> **ACTION ITEM**
Write all of the entries out again exactly, but not the images.
════════
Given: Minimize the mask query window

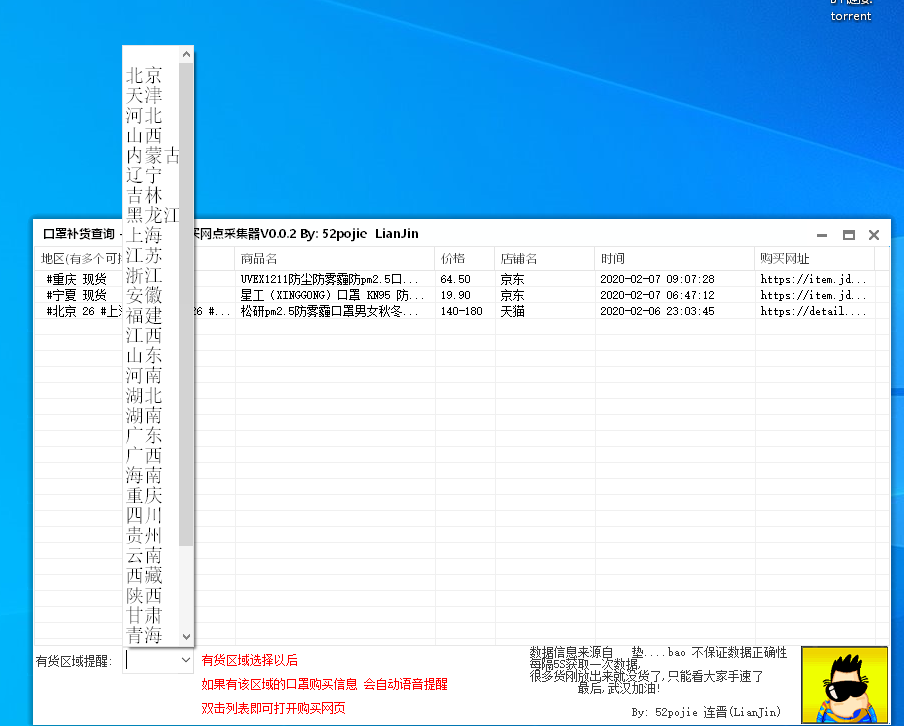Looking at the screenshot, I should (x=822, y=235).
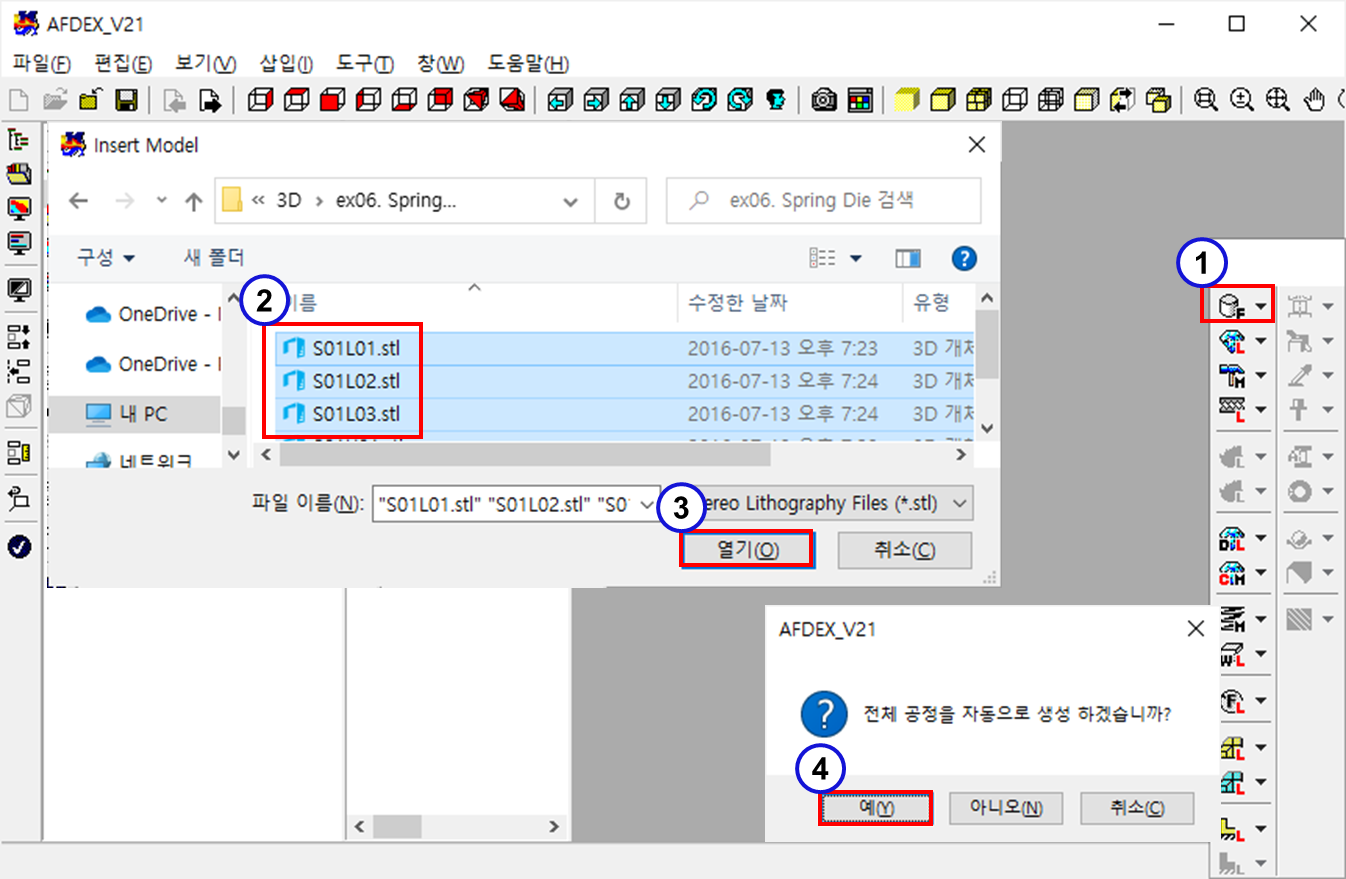This screenshot has width=1346, height=879.
Task: Click the hammer icon in right toolbar
Action: coord(1231,375)
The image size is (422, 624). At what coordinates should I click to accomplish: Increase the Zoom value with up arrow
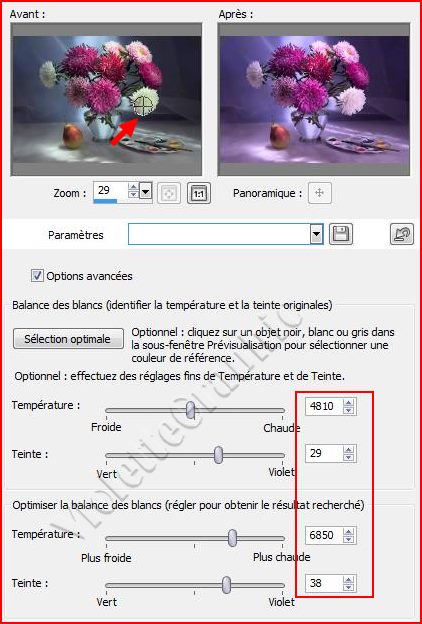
════════
> **RESULT**
Given: Minimize the mask query window

Looking at the screenshot, I should (x=822, y=235).
This screenshot has width=1346, height=879.
Task: Click the hammer icon in right toolbar
Action: coord(1231,375)
The image size is (422, 624). At what coordinates should I click to accomplish: Increase the Zoom value with up arrow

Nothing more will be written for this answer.